═════ RECORDS PROVIDED ═════

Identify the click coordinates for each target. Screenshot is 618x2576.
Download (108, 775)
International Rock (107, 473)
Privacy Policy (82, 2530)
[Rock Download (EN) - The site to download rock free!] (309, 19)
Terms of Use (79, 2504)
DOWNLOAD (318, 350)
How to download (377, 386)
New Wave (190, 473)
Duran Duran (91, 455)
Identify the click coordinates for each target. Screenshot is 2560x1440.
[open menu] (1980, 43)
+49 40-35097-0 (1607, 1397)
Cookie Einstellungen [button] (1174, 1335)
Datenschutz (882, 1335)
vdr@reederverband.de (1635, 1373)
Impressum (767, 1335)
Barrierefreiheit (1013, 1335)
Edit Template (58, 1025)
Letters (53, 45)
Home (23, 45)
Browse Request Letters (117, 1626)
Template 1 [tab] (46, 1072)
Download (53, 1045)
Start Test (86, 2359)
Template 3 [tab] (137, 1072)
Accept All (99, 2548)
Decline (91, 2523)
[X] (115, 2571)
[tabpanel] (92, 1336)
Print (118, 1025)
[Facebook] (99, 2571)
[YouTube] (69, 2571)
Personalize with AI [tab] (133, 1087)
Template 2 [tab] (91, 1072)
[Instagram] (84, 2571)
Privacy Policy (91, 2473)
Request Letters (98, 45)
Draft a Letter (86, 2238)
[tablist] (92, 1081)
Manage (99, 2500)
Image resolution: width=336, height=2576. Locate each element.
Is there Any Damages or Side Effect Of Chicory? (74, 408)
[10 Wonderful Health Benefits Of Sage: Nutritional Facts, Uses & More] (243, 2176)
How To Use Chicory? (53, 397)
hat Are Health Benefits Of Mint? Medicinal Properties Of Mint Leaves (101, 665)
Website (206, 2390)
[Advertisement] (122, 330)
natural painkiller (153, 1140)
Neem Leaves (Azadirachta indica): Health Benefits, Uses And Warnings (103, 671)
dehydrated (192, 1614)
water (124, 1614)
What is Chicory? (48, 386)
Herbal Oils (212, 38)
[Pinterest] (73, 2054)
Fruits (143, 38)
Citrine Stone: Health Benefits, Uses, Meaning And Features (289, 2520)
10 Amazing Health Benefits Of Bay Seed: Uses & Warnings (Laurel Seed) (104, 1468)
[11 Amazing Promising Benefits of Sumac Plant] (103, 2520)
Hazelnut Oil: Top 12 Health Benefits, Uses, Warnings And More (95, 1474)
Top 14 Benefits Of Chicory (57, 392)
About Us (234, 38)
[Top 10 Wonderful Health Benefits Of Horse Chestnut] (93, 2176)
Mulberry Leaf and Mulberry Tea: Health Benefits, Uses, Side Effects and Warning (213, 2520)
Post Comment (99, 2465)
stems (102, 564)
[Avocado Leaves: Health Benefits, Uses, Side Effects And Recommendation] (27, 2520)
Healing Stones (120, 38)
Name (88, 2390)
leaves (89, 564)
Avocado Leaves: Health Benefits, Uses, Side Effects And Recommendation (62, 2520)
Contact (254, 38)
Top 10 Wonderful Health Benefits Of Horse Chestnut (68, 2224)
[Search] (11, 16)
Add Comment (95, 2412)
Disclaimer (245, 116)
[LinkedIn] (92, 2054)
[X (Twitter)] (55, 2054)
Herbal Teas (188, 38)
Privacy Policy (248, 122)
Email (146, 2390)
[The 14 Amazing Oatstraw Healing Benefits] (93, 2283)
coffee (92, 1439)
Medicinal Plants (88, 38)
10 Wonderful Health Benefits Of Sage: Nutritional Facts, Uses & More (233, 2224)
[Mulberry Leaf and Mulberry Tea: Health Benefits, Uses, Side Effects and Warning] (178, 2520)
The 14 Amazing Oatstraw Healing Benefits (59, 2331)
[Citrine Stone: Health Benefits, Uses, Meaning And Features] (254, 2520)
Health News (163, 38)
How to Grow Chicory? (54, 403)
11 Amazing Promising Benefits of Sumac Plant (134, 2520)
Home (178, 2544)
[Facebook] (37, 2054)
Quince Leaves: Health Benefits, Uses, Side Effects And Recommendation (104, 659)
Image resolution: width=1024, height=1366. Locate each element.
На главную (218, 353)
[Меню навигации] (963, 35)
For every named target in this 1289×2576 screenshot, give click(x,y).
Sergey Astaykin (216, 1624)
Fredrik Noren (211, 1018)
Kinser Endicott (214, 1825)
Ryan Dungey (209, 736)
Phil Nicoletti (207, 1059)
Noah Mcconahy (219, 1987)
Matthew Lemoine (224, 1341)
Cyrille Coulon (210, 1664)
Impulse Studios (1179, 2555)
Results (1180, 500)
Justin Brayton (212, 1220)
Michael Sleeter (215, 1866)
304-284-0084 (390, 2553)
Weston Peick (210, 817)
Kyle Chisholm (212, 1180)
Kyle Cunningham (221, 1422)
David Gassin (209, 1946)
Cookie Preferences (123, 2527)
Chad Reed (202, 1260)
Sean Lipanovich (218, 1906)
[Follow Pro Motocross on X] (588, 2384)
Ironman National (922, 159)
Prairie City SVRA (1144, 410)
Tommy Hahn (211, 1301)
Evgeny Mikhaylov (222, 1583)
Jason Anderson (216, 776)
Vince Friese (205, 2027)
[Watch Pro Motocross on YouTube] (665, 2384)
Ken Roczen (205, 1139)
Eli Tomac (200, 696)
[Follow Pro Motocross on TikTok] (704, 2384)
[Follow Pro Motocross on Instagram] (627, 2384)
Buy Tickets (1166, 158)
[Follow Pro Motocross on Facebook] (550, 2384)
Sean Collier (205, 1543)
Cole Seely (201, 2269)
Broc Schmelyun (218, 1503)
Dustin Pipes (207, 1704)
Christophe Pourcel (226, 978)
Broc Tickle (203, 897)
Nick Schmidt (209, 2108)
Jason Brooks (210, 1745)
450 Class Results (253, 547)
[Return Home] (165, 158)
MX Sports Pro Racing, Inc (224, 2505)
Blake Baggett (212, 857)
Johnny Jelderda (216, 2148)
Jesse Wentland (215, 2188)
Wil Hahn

═════

PROBLEM TO WORK ON: Return a word-for-word copy of the lines above from the one holding "DOWNLOAD (318, 350)" through the one holding "Hazelnut Oil: Top", with both of them included and nothing besides.

THE ANSWER:
DOWNLOAD (318, 350)
How to download (377, 386)
New Wave (190, 473)
Duran Duran (91, 455)
Identify the click coordinates for each target. Screenshot is 2560x1440.
[open menu] (1980, 43)
+49 40-35097-0 (1607, 1397)
Cookie Einstellungen [button] (1174, 1335)
Datenschutz (882, 1335)
vdr@reederverband.de (1635, 1373)
Impressum (767, 1335)
Barrierefreiheit (1013, 1335)
Edit Template (58, 1025)
Letters (53, 45)
Home (23, 45)
Browse Request Letters (117, 1626)
Template 1 [tab] (46, 1072)
Download (53, 1045)
Start Test (86, 2359)
Template 3 [tab] (137, 1072)
Accept All (99, 2548)
Decline (91, 2523)
[X] (115, 2571)
[tabpanel] (92, 1336)
Print (118, 1025)
[Facebook] (99, 2571)
[YouTube] (69, 2571)
Personalize with AI [tab] (133, 1087)
Template 2 [tab] (91, 1072)
[Instagram] (84, 2571)
Privacy Policy (91, 2473)
Request Letters (98, 45)
Draft a Letter (86, 2238)
[tablist] (92, 1081)
Manage (99, 2500)
Image resolution: width=336, height=2576. Locate each element.
Is there Any Damages or Side Effect Of Chicory? (74, 408)
[10 Wonderful Health Benefits Of Sage: Nutritional Facts, Uses & More] (243, 2176)
How To Use Chicory? (53, 397)
hat Are Health Benefits Of Mint? Medicinal Properties Of Mint Leaves (101, 665)
Website (206, 2390)
[Advertisement] (122, 330)
natural painkiller (153, 1140)
Neem Leaves (Azadirachta indica): Health Benefits, Uses And Warnings (103, 671)
dehydrated (192, 1614)
water (124, 1614)
What is Chicory? (48, 386)
Herbal Oils (212, 38)
[Pinterest] (73, 2054)
Fruits (143, 38)
Citrine Stone: Health Benefits, Uses, Meaning And Features (289, 2520)
10 Amazing Health Benefits Of Bay Seed: Uses & Warnings (Laurel Seed) (104, 1468)
[11 Amazing Promising Benefits of Sumac Plant] (103, 2520)
Hazelnut Oil: Top 12 Health Benefits, Uses, Warnings And More (95, 1474)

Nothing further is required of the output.